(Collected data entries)
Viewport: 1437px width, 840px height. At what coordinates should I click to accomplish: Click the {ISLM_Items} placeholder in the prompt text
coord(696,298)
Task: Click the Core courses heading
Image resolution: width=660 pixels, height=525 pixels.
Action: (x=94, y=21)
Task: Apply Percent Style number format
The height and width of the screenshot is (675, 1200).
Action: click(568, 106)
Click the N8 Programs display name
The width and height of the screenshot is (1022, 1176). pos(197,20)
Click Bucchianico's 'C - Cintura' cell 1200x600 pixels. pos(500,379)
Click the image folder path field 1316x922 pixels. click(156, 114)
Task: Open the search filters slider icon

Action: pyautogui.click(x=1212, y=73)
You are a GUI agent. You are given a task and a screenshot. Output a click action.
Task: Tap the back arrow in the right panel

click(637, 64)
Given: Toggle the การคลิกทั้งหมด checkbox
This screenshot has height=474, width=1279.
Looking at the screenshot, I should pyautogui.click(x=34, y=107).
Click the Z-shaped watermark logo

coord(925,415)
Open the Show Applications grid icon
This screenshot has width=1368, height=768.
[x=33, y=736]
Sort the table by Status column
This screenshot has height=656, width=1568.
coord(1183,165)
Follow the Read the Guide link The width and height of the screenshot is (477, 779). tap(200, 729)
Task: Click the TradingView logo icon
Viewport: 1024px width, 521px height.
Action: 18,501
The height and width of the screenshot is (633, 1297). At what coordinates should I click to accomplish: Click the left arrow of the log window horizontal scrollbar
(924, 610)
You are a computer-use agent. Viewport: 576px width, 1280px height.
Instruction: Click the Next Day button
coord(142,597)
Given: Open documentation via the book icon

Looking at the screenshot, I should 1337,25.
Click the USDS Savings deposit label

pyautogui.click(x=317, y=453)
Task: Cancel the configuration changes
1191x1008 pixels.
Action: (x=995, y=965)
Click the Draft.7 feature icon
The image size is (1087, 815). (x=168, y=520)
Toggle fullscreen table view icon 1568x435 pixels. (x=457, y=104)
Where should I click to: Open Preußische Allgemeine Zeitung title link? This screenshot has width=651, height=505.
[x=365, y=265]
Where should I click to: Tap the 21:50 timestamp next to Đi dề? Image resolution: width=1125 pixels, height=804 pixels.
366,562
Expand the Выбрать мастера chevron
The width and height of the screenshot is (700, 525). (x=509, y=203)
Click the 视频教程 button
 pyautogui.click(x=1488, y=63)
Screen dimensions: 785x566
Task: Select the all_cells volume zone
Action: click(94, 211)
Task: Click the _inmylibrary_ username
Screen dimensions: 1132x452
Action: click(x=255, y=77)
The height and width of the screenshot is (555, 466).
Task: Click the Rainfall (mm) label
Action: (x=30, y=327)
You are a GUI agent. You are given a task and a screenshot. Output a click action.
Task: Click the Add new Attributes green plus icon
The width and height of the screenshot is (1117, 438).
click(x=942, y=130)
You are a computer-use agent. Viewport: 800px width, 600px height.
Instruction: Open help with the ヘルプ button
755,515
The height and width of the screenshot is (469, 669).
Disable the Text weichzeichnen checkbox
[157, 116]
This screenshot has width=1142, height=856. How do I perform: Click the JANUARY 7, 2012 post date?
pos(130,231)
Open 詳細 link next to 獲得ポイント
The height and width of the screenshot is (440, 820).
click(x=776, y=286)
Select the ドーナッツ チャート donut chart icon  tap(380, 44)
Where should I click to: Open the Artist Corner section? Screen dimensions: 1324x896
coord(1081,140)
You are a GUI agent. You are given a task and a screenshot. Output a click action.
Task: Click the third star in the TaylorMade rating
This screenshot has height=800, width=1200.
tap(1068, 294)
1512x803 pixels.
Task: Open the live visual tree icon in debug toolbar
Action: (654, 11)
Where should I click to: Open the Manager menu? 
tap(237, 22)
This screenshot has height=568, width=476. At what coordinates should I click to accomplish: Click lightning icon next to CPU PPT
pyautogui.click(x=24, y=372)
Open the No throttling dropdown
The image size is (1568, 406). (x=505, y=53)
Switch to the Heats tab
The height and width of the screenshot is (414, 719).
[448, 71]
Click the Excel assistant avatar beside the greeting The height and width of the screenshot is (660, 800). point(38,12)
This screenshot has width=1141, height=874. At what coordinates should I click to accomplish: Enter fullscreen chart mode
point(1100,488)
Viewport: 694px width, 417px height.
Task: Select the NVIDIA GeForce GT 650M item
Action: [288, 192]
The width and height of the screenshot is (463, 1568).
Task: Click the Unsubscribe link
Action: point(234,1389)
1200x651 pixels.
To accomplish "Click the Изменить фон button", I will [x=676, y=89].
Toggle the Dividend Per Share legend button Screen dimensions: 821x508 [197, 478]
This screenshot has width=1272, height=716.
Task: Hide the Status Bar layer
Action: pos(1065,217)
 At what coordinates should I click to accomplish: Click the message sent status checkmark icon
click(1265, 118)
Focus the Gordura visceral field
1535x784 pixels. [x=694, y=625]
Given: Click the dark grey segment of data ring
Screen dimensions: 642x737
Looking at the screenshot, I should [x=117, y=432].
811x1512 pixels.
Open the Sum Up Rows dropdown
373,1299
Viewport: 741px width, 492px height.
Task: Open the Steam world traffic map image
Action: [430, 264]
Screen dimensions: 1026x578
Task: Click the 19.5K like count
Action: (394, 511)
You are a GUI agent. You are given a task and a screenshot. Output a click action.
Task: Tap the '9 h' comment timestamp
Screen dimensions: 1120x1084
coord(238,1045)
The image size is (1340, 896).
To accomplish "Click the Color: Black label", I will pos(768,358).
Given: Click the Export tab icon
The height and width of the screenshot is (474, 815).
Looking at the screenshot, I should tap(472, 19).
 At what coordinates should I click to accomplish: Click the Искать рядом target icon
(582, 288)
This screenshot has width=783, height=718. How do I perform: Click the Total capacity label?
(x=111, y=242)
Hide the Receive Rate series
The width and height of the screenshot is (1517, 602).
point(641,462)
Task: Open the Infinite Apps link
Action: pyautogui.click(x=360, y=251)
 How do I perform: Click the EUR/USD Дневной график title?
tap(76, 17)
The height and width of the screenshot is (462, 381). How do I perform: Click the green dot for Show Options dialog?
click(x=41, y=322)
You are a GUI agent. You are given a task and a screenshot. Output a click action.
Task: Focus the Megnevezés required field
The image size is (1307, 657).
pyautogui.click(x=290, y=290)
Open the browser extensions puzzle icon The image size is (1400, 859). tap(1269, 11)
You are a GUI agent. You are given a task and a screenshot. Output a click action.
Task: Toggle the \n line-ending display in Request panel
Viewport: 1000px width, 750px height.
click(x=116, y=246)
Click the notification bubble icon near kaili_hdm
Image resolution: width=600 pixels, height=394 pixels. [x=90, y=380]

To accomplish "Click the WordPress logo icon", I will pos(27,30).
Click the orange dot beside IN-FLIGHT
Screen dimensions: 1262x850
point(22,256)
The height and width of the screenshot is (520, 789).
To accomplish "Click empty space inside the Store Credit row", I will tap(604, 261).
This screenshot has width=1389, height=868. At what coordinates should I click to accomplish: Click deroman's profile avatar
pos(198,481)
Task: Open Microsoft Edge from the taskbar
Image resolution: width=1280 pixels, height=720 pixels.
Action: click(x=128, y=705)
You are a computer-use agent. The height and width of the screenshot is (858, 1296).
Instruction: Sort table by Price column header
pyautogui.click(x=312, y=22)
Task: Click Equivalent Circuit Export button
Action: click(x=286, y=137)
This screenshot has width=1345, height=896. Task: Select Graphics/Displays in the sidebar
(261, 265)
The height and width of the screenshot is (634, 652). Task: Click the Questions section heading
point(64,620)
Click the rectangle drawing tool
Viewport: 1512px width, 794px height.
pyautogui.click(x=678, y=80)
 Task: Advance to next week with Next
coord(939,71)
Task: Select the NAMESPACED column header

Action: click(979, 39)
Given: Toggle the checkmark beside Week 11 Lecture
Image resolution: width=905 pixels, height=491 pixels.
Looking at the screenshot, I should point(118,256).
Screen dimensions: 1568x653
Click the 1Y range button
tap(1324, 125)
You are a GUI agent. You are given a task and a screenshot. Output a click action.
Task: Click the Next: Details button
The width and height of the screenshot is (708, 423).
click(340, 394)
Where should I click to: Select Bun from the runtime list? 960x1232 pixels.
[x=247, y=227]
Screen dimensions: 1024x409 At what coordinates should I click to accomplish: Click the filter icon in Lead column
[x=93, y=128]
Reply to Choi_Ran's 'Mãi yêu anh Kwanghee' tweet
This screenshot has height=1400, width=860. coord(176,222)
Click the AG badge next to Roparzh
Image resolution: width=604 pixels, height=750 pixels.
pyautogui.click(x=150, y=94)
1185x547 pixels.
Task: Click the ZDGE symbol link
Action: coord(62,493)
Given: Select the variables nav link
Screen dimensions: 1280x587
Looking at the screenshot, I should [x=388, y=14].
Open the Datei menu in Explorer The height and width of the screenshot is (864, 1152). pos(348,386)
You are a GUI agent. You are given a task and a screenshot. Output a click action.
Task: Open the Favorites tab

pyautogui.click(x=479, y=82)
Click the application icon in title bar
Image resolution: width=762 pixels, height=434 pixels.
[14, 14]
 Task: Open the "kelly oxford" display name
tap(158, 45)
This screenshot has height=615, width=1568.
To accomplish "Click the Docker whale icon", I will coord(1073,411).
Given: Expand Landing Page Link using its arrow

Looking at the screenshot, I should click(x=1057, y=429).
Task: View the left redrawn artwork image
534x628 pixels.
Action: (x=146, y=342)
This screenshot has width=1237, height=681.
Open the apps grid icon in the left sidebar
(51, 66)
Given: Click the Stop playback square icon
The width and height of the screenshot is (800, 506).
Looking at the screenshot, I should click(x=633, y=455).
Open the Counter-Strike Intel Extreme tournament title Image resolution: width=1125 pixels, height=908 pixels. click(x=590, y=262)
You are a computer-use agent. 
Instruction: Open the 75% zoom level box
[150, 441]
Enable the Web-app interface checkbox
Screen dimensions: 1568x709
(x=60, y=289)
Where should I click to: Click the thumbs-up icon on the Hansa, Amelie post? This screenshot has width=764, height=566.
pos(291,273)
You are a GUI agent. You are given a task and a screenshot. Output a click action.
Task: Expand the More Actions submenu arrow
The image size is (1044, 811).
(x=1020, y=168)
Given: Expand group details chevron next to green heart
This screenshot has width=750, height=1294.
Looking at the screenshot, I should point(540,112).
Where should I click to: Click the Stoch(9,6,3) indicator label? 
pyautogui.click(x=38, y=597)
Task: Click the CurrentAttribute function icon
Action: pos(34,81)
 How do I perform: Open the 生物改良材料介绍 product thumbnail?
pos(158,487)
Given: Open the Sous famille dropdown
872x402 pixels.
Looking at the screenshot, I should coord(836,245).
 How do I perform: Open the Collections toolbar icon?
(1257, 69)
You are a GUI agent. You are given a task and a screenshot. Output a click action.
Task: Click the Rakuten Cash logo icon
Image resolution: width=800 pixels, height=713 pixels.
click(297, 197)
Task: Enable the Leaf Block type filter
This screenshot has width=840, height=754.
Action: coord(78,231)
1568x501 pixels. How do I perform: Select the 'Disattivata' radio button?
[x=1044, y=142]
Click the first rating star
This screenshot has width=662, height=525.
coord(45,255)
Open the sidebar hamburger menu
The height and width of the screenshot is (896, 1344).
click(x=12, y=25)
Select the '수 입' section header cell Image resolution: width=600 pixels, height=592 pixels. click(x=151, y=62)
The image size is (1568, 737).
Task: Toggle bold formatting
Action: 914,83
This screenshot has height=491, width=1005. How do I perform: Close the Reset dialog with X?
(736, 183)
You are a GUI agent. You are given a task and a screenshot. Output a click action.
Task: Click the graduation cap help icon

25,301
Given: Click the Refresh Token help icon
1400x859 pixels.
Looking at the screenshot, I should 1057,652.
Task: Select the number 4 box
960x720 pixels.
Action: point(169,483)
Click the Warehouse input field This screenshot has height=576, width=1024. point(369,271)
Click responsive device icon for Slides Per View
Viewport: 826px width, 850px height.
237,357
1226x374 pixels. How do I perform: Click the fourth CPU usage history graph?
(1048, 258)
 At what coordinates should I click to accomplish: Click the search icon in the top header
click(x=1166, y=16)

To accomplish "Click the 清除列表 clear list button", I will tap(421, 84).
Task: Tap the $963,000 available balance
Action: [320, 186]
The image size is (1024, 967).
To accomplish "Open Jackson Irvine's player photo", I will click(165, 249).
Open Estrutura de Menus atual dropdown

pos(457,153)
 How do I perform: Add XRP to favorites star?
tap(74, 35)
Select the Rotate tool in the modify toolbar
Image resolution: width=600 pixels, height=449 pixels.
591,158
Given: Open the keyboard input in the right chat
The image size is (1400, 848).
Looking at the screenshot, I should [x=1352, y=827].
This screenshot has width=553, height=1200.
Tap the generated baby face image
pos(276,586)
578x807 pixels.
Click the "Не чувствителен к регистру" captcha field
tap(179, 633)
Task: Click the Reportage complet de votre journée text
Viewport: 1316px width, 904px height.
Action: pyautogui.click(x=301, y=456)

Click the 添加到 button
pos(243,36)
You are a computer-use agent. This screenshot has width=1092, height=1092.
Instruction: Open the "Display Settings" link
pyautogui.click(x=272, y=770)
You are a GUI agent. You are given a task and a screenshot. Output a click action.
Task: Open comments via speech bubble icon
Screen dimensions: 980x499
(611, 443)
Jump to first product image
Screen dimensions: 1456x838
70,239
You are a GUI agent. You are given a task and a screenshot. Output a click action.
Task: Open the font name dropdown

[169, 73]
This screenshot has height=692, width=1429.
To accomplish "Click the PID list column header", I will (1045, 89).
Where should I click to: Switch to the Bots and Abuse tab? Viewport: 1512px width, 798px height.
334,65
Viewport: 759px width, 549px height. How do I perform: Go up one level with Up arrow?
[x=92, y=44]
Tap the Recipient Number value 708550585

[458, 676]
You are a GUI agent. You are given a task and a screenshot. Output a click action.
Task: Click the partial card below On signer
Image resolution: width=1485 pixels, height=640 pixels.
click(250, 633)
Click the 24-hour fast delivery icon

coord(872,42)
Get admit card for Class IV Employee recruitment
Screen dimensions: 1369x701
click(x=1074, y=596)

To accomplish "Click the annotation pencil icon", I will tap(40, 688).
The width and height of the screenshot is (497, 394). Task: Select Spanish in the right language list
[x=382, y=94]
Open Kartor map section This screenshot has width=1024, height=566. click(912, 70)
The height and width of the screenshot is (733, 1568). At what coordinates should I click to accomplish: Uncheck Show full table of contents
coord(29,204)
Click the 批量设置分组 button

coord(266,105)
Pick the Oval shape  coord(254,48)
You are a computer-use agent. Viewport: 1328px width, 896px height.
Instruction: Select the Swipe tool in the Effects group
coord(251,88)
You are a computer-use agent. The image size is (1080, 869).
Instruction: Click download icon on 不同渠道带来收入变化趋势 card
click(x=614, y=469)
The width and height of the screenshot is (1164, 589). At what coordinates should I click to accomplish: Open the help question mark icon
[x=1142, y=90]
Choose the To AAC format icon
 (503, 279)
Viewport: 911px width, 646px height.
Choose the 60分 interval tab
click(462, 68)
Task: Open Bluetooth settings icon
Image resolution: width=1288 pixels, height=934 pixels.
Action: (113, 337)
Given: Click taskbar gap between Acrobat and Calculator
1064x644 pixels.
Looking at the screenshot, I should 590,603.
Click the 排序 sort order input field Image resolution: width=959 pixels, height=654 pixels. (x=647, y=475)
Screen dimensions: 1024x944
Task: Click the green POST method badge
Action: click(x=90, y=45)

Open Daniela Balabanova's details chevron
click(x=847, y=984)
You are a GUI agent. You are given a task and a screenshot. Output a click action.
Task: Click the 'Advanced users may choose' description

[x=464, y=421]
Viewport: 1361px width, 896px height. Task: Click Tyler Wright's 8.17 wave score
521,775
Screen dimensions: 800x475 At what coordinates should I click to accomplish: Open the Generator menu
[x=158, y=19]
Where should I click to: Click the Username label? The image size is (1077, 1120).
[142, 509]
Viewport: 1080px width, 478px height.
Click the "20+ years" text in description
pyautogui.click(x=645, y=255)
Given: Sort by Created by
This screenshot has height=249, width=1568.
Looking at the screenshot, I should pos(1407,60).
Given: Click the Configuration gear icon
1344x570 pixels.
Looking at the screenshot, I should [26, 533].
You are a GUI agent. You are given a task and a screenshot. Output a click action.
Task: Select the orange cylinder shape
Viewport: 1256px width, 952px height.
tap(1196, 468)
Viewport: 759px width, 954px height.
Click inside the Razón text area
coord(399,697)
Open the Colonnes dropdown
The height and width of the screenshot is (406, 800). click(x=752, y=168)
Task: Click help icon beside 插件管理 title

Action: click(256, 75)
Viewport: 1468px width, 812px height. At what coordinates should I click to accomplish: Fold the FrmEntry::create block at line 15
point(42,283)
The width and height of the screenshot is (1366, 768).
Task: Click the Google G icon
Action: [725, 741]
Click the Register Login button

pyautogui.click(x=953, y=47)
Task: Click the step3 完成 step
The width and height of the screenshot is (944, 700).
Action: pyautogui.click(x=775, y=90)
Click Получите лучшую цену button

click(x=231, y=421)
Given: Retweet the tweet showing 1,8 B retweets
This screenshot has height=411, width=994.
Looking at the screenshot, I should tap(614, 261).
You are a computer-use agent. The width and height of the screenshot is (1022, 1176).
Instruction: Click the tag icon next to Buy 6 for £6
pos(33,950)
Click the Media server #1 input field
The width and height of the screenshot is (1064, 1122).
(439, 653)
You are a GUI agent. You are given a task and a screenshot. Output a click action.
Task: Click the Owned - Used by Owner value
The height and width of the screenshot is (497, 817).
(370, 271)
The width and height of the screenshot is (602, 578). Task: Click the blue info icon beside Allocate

■ EXERCISE BRIEF
Working from the data above, extract solely the lines from the one containing "This screenshot has width=1389, height=868." through the one containing "Screen dimensions: 1568x653", exactly as they appear, both included.

■ ANSWER TO THIS EXERCISE
This screenshot has width=1389, height=868. At what coordinates should I click to accomplish: Click deroman's profile avatar
pos(198,481)
Task: Open Microsoft Edge from the taskbar
Image resolution: width=1280 pixels, height=720 pixels.
Action: click(x=128, y=705)
You are a computer-use agent. The height and width of the screenshot is (858, 1296).
Instruction: Sort table by Price column header
pyautogui.click(x=312, y=22)
Task: Click Equivalent Circuit Export button
Action: click(x=286, y=137)
This screenshot has width=1345, height=896. Task: Select Graphics/Displays in the sidebar
(261, 265)
The height and width of the screenshot is (634, 652). Task: Click the Questions section heading
point(64,620)
Click the rectangle drawing tool
Viewport: 1512px width, 794px height.
pyautogui.click(x=678, y=80)
 Task: Advance to next week with Next
coord(939,71)
Task: Select the NAMESPACED column header

Action: click(979, 39)
Given: Toggle the checkmark beside Week 11 Lecture
Image resolution: width=905 pixels, height=491 pixels.
Looking at the screenshot, I should point(118,256).
Screen dimensions: 1568x653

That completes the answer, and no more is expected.